THE MORE WE TALK to people and the more we hear, the more it looks like the CRTC wants to try and let conventional local broadcasters charge a wholesale fee for their local OTA signals, paid for by the customers of their cable, satellite and telco TV carriers.
Now, the power brokers on Parliament Hill have made it clear they want no part of being blamed for rising consumer TV bills (because you can bet that any new mandated fee-for-carriage would be identified as a “TV tax” or something on customer bills by those carriers if such a thing were ever foisted upon them by government caveat) and the Commission doesn’t want to try and figure out how much a local broadcast signal is worth to carriers and their customers.
So it won’t be a mandated new fee.
It appears instead the CRTC is leaning heavily towards giving broadcasters the right to charge, but leaving the rest up to negotiations between broadcasters and distributors.

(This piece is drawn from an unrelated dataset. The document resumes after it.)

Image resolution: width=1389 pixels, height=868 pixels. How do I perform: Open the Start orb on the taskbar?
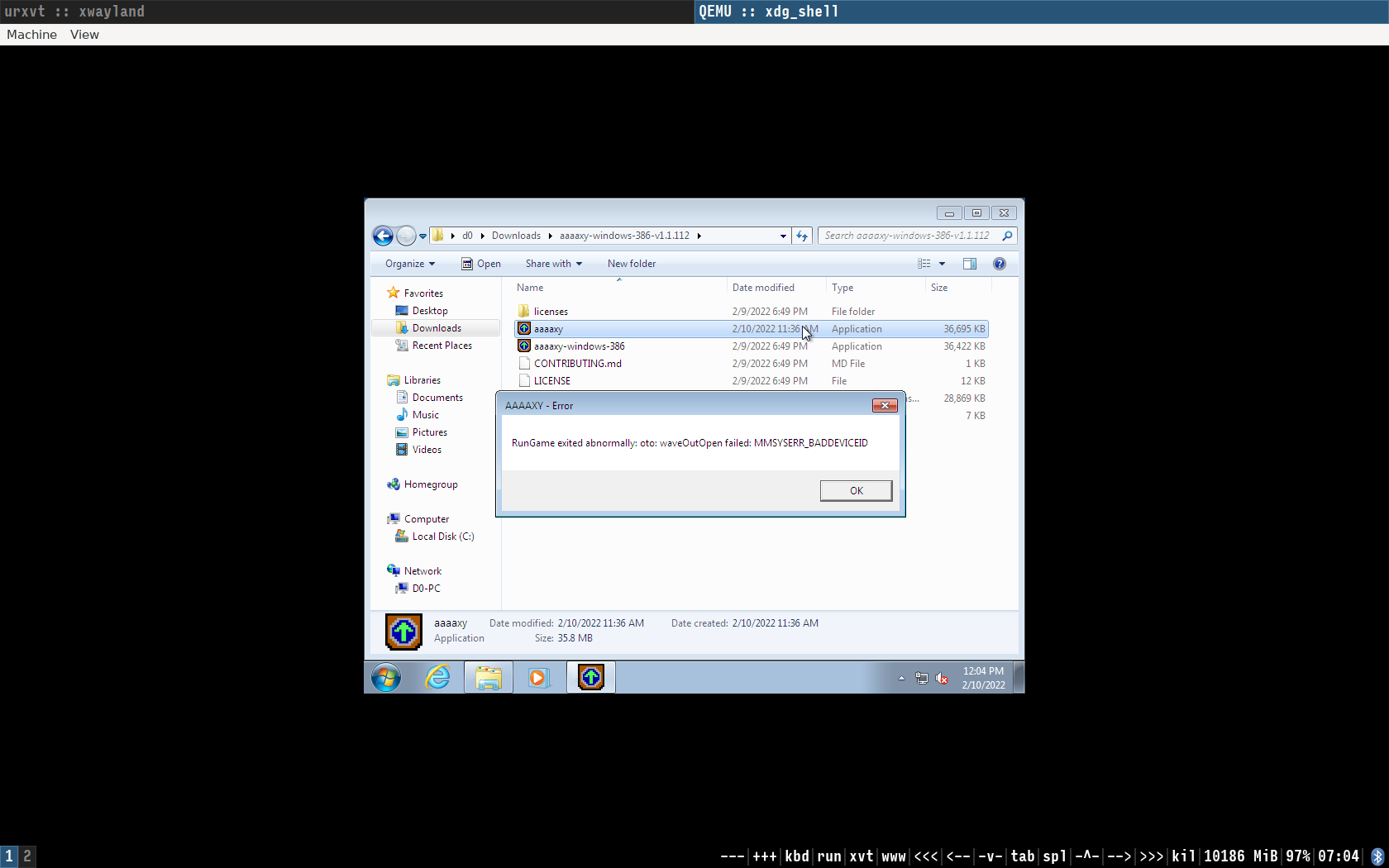384,677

The strongest signal that this is what the Commission is moving towards came during a speech CRTC chairman Konrad von Finckenstein gave on Friday to the seemingly top-secret 2009 Broadcasting Invitational Summit in Cambridge, Ont. Organized by the Northwind Professional Institute (whatever that is, since we can’t really find it online), the summit is attended annually by Canadian TV bigwigs and is notable for the fact that only speeches made there by politicians or CRTC execs are ever made public. As far as we can tell, no one has publicized, blogged, tweeted or posted anything from this elite gathering.
Maybe they confiscated BlackBerrys at the door… But I digress…
Von Finckenstein’s speech touched on many of the key – and already much-discussed – challenges facing local broadcasters in Canada. Of course, we don’t know exactly what he said to the conference because he rarely sticks to the written text, but the speech itself makes reference to the players finding “fair market value” for both distant broadcast signals as well as conventional local ones.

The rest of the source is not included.